I just got this in an e-mail. It's a little lengthy but I think worth the read.




Say a hurricane is about to destroy the city you live in. Two questions:
  1. What would you do?
  2. What would you do if you were black?
Sadly, the two questions don't have the same answer.

To the first: Most of us would take our families out of that city quickly to protect them from danger. Then, able-bodied men would return to help others in need, as wives and others cared for children, elderly, infirm and the like.

For better or worse, Hurricane Katrina has told us the answer to the second question. If you're black and a hurricane is about to destroy your city, then you'll probably wait for the government to save you.

This was not always the case. Prior to 40 years ago, such a pathetic performance by the black community in a time of crisis would have been inconceivable. The first response would have come from black men. They would take care of their families, bring them to safety, and then help the rest of the community. Then local government would come in.

No longer. When 75 percent of New Orleans residents had left the city, it was primarily immoral, welfare-pampered blacks that stayed behind and waited for the government to bail them out. This, as we know, did not turn out good results.

Enter Jesse Jackson and Louis Farrakhan. Jackson and Farrakhan laid blame on "racist" President Bush. Farrakhan actually proposed the idea that the government blew up a levee so as to kill blacks and save whites.

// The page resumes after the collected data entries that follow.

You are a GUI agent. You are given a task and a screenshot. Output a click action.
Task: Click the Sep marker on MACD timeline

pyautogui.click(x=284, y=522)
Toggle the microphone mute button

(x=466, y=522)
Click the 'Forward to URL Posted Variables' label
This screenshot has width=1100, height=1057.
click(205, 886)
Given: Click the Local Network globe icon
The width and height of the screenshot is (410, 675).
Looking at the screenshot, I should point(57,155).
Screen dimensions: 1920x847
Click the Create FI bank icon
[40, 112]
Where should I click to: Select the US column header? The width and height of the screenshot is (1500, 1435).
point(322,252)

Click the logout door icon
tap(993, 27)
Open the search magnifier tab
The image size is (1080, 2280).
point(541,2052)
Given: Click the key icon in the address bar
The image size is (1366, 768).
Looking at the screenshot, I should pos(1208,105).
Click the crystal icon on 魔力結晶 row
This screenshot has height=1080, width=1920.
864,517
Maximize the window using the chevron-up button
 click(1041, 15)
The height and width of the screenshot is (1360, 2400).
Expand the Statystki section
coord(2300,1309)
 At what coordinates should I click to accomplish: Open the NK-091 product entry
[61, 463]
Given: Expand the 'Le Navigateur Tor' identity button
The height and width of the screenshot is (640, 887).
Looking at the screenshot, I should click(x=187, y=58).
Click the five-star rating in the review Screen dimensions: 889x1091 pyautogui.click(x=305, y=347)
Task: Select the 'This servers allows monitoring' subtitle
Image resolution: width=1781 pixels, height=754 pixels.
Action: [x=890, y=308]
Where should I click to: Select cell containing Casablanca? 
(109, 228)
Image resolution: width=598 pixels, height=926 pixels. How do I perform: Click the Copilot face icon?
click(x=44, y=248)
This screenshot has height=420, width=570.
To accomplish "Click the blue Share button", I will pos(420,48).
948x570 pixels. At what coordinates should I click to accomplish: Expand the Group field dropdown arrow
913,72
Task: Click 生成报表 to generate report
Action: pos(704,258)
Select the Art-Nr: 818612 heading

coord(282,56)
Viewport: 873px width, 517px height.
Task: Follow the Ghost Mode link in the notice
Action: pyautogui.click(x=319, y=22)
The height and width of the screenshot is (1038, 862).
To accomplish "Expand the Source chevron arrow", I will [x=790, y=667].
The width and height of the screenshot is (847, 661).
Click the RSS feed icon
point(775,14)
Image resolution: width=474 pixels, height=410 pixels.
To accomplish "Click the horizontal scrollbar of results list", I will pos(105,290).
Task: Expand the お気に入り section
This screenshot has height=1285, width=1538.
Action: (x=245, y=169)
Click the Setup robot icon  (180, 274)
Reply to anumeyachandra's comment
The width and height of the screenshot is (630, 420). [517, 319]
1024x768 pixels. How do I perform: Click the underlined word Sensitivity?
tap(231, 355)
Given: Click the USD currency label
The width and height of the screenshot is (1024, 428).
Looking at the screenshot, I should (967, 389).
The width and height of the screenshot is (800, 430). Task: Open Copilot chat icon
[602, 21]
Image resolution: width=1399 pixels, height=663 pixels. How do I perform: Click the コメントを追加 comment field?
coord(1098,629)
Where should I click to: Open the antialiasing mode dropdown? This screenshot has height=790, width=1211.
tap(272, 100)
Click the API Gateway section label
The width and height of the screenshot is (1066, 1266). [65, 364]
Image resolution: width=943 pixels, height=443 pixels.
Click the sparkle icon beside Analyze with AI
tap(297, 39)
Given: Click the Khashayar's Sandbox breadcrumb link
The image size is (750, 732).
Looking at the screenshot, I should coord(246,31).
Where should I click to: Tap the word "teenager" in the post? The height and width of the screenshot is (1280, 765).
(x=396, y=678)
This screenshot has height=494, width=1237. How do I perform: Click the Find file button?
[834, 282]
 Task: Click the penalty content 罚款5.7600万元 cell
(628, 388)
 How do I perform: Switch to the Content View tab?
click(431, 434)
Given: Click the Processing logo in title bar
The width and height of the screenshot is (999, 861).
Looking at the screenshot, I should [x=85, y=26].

The two demanded massive governmental spending to rebuild New Orleans, above and beyond the federal government's proposed $60 billion. Not only that, these two were positioning themselves as the gatekeepers to supervise the dispersion of funds. Perfect: Two of the most dishonest elite blacks in America, "overseeing" billions of dollars. I wonder where that money will end up.

Of course, if these two were really serious about laying blame on government, they should blame the local one. Responsibility to perform – legally and practically – fell first on the mayor of New Orleans. We are now all familiar with Mayor Ray Nagin – the black Democrat who likes to yell at President Bush for failing to do Nagin's job. The facts, unfortunately, do not support Nagin's wailing. As the Washington Times puts it, "recent reports show [Nagin] failed to follow through on his own city's emergency-response plan, which acknowledged that thousands of the city's poorest residents would have no way to evacuate the city."

One wonders how there was "no way" for these people to evacuate the city. We have photographic evidence telling us otherwise. You've probably seen it by now – the photo showing 200 parked school buses, unused and underwater. How much planning does it require to put people on a bus and leave town, Mayor Nagin?

Instead of doing the obvious, Mayor Nagin (with no positive contribution from Democratic Gov. Kathleen Blanco, the other major leader vested with responsibility to address the hurricane disaster) loaded remaining New Orleans residents into the Superdome and the city's convention center. We know how that plan turned out.

About five years ago, in a debate before the National Association of Black Journalists, I stated that if whites were to just leave the United States and let blacks run the country, they would turn America into a ghetto within 10 years. The audience, shall we say, disagreed with me strongly. Now I have to disagree with me. I gave blacks too much credit. It took a mere three days for blacks to turn the Superdome and the convention center into ghettos, rampant with theft, rape and murder.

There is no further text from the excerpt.